В эти минуты, минуты жажды и жара до мигрени, она складывала руки вот так, обнимала живот, будто лампу прикрывала ладонями на ветру. Чувствовала трепет в глубине нутра – шевеление, стремление, – и этот трепет тоже шептал ей: «Иди дальше, не останавливайся».
32
Дражайший Генри,
Прошу вас, не рискуйте всем нашим предприятием. Нельзя сдаваться! Я в полной мере понимаю, что сложнее всего держать наши прекрасные новости в секрете. Однако доверьтесь красоте жизни, и вам воздастся! Сейчас – совершеннейшая секретность мистер Кёртис! Как только деньги придут и вы заберете свой процент, сможете пышно отпраздновать это событие с женой и близкими. Может, свозите их в круиз, о котором всегда мечтали? Мисс Сандра и Виктор столько рассказывали о вашей доброте – мне бы так хотелось увидеть, как просияет лицо вашей жены Хелен, когда вы раскроете ей правду!
Быть может, однажды мы встретимся и выпьем за нашу дружбу.
С великим счастьем,
Лоренс Атуче, профессор коммерции
33
На кромке неба – вспышка зарницы, костяной треск.

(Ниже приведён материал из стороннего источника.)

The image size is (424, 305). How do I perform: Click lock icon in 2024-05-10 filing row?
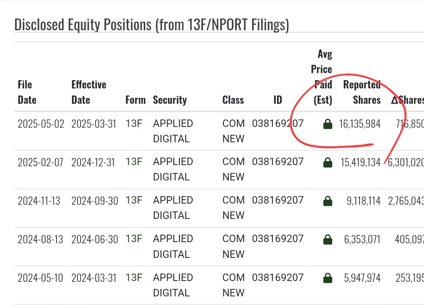tap(327, 278)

Гром без дождя. Пробудил ее, напомнил о других грозах, яростнее нынешней. Воспоминания о молниях, что щелкали хлыстами, вновь и вновь стегали Сахель, точно галопирующий всадник в решающем заезде.
После одной такой грозы деревья по всей равнине полыхали факелами; воспоминание живо до нереальности – быть может, родилось из преданий, из баек, рассказанных и повторенных столько раз, что стали правдивее памяти.

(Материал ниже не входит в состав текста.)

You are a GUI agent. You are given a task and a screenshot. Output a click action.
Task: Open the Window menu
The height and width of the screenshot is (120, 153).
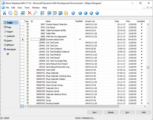[36, 8]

Еще одна зарница сплетеньем вен прорезала небо. Ночи прохладнее, идти легче, но ее крепко удерживало табу. «Нельзя женщине в тягости странствовать после темна». Ну и ладно. На дорогах небезопасно. Она слышала, как патрули громко переговаривались на шоссе, видела взмахи фар. Искали не ее – просто искали. Но опасно, как ни крути.